*TASK OBJECTIVE*.
The task calls for an exact copy of the records, without any images.

*DATASET RECORDS*.
● ● ●

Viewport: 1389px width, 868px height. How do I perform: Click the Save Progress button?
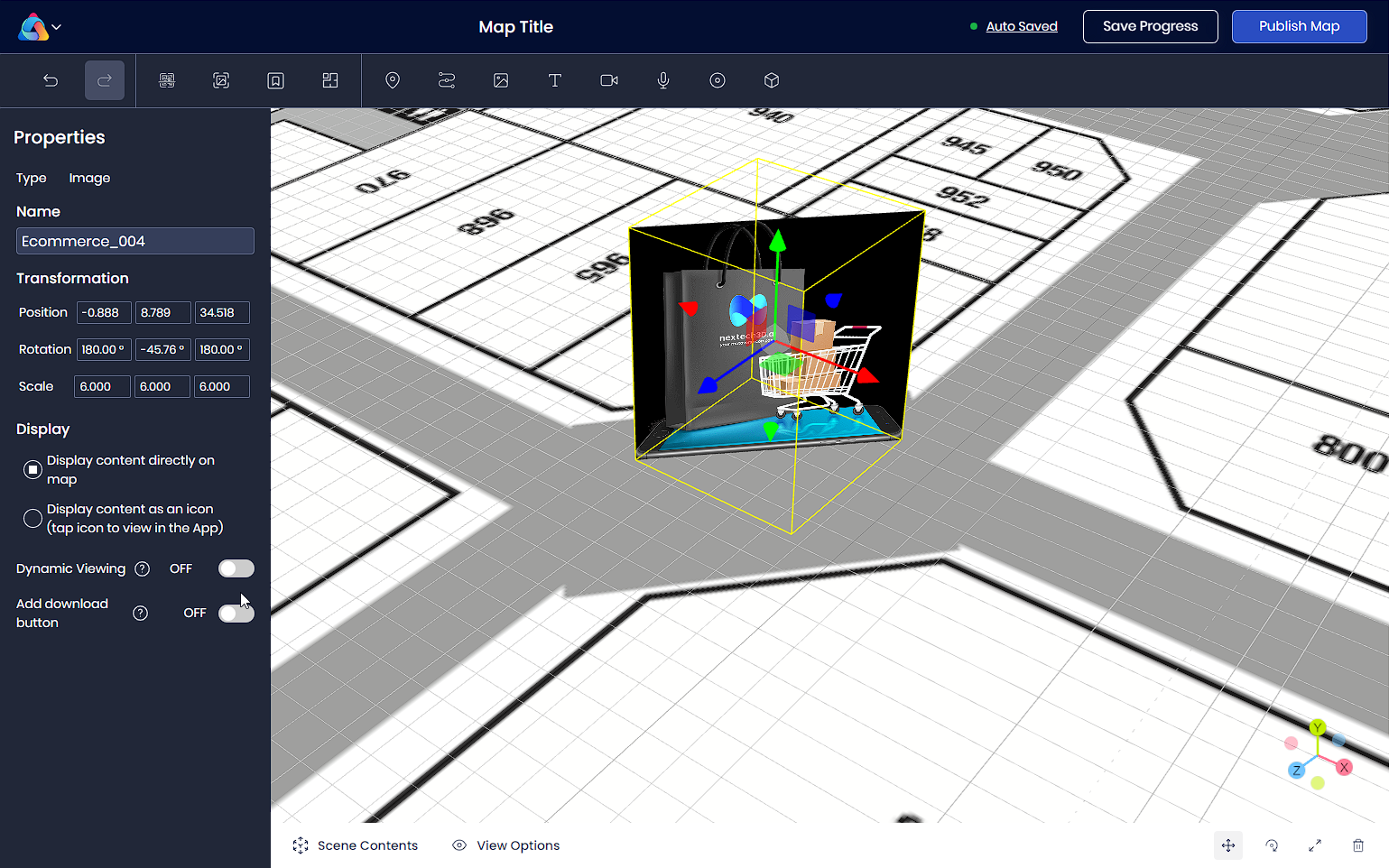point(1150,26)
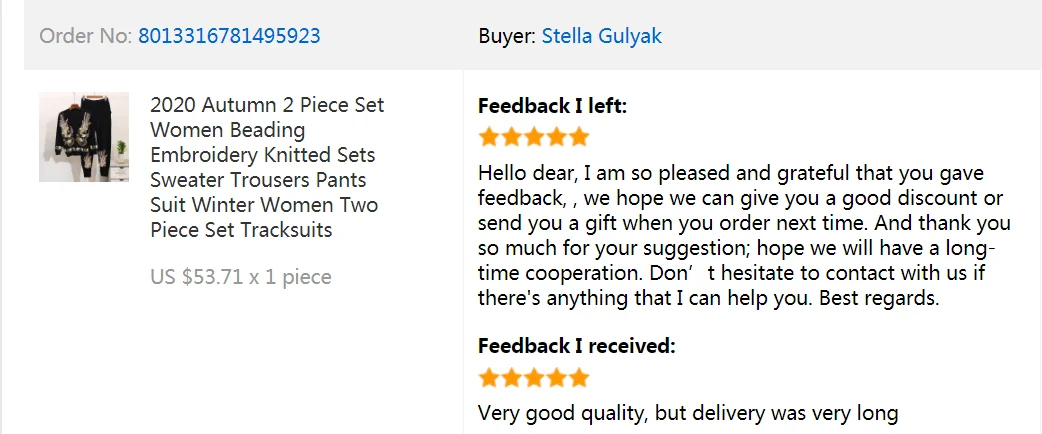
Task: Click the US $53.71 x 1 piece price
Action: pos(240,277)
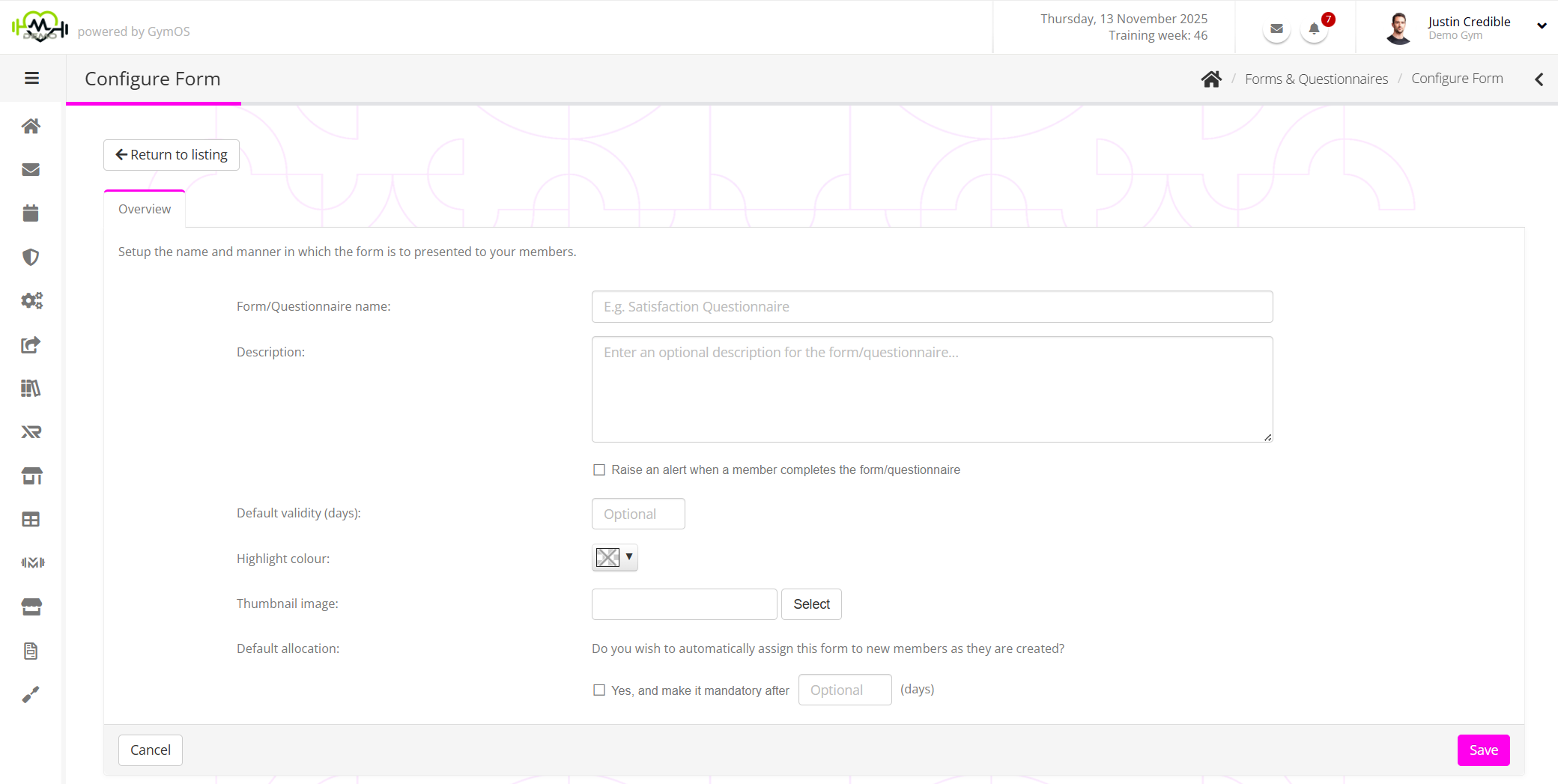Select the Overview tab
The height and width of the screenshot is (784, 1558).
(145, 210)
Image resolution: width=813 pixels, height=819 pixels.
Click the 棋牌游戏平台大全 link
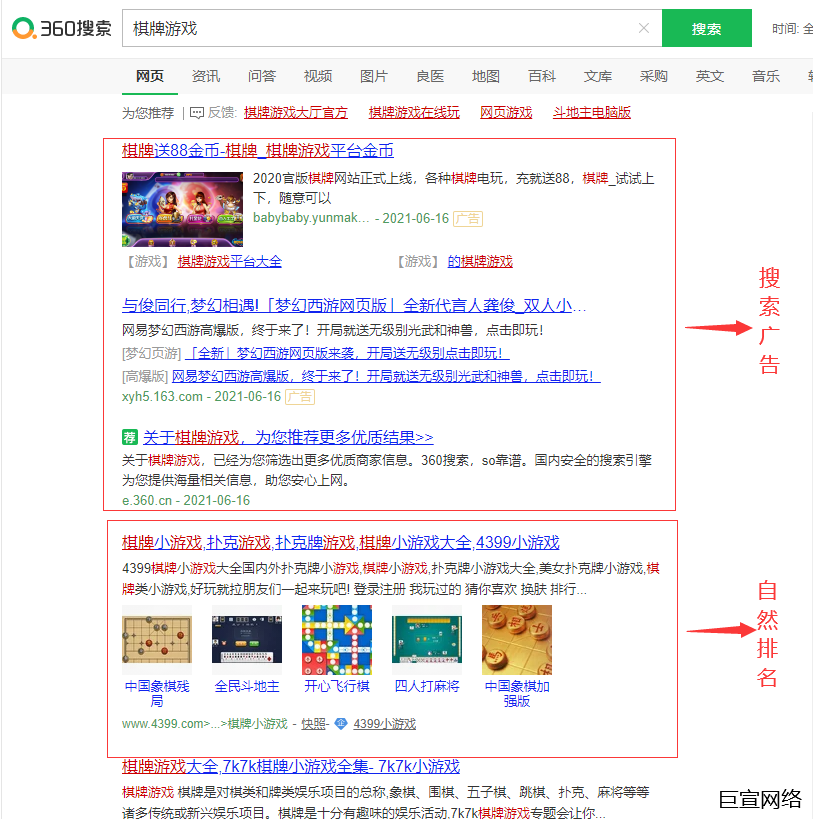coord(231,261)
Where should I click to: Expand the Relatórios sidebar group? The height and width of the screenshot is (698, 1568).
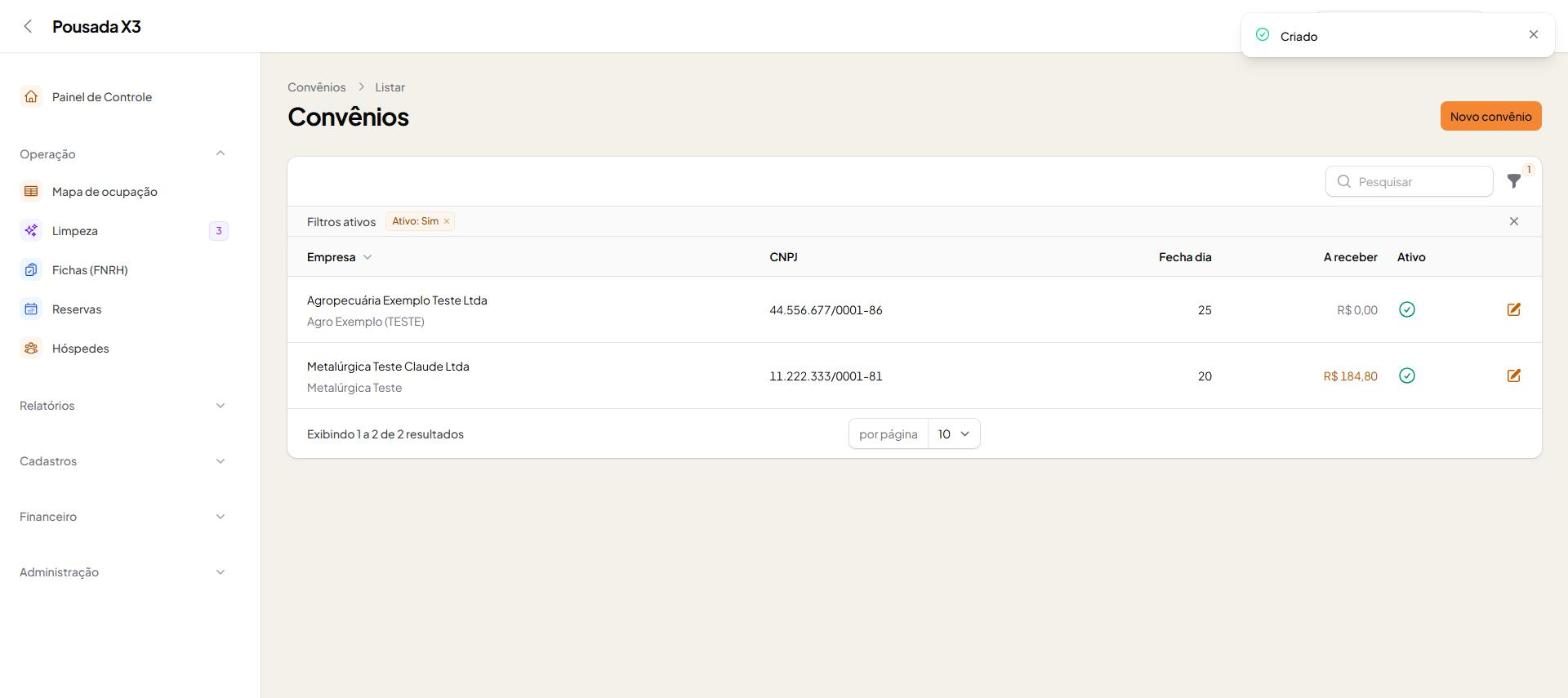[124, 406]
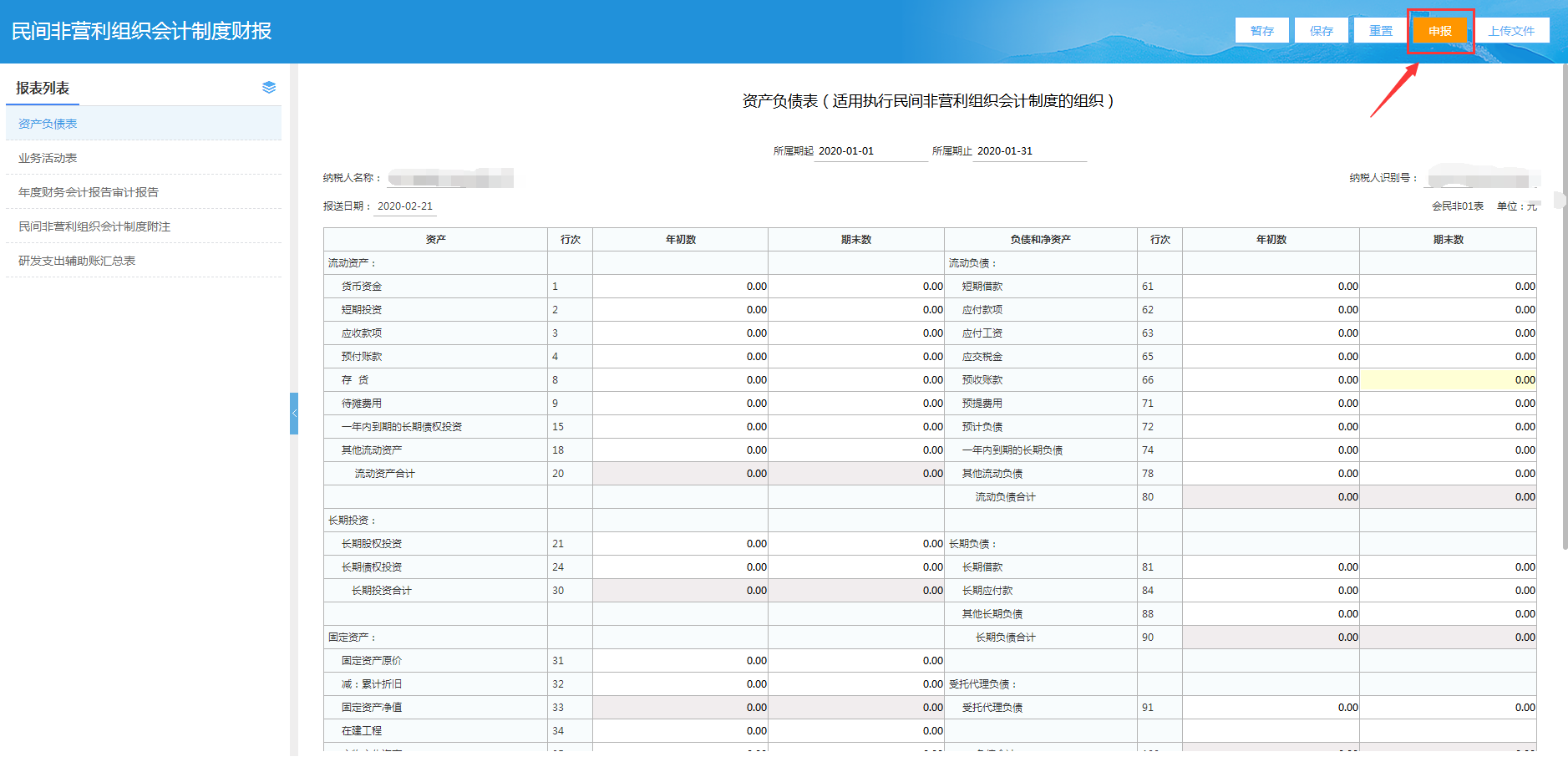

● ● ●

*COMPLETED EXERCISE*.
Viewport: 1389px width, 868px height. How do I perform: Click the Save Progress button?
point(1150,26)
Task: Click the US $53.71 x 1 piece price
Action: pos(240,277)
Select the Overview tab
The height and width of the screenshot is (784, 1558).
(145, 210)
Image resolution: width=813 pixels, height=819 pixels.
Click the 棋牌游戏平台大全 link
coord(231,261)
Where should I click to: Expand the Relatórios sidebar group? The height and width of the screenshot is (698, 1568).
[124, 406]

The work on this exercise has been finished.